André, André Gide, el de los monederos falsos, amigo de Marcel, Marcel Proust, que perdía el tiempo y lo buscaba. Pues ese, el primero, el que tiene unos diarios muy gordos en todas las librerías, de edición de bolsillo y tapa dura. El mismo. A él me refiero al referir la anécdota que sigue. Se dirigió un día a visitar al joven Picasso, que empezaba entonces, porque algo había oído hablar de él y se ve que bien. Se plantó en el estudio de éste, cuando lo tenía por el Sacré Coeur, en la rue Ravignan, y llamó a la puerta, con timidez primero, usando suavemente los nudillos, y cabreo después, a puñetazos, porque no le abrían. ¿Qué se habría creído ese asqueroso español? Sin éxito.
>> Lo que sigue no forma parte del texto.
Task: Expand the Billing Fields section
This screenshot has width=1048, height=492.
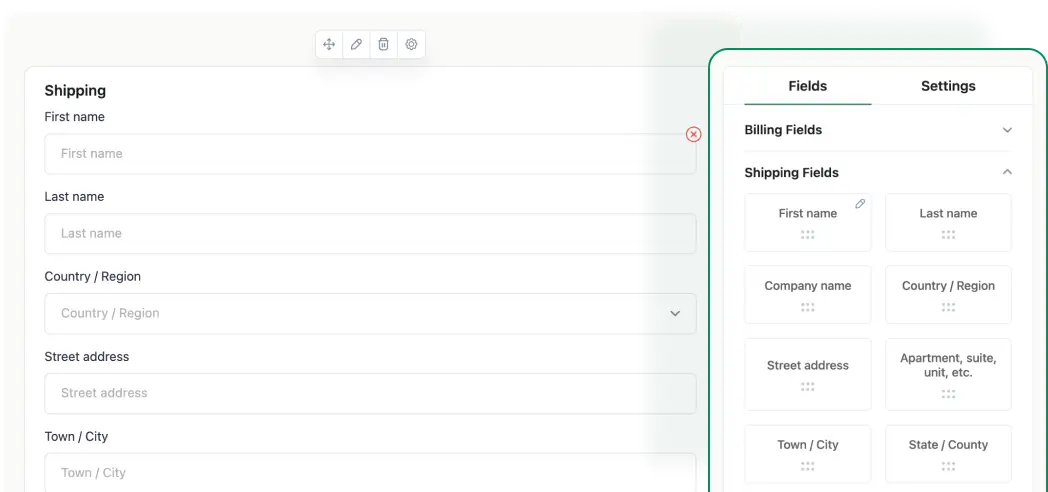Action: click(x=1007, y=130)
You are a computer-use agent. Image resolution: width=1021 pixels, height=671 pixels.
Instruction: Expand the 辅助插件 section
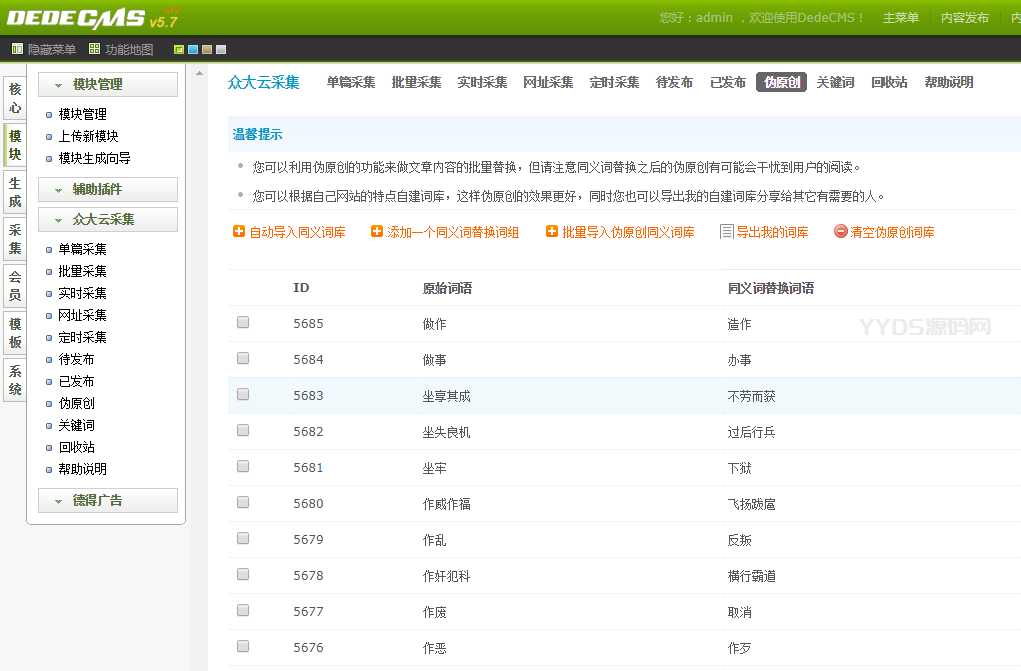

Después, mas tranquilo, recuperada la compostura y el resuello, una vez que las liberadoras gotas de sudor se resbalaban por sus patillas, meditó y llegó a la conclusión de que el cubista debía haber salido. Y decidió dejarle su tarjeta, que deslizó por la rendija de debajo de la puerta, aplazando así la reunión sin previa cita para nueva ocasión.
Pablo, al otro lado, recogió la cartulina cuando asomó a sus pies. No estaba para visitas. Eran esas horas en las que pintaba o se beneficiaba a Fernande, desnudo siempre, que todo le molestaba. Así, sin calzoncillos, leyó el nombre del visitante, mientras se rascaba la nalga. No le prestó más atención, estaba con los pinceles, y después de hacer una pelota con ella la arrojó a la estufa, que estaba vacía y helada. Fue la primera y última vez que Picasso leyó algo de Gidé.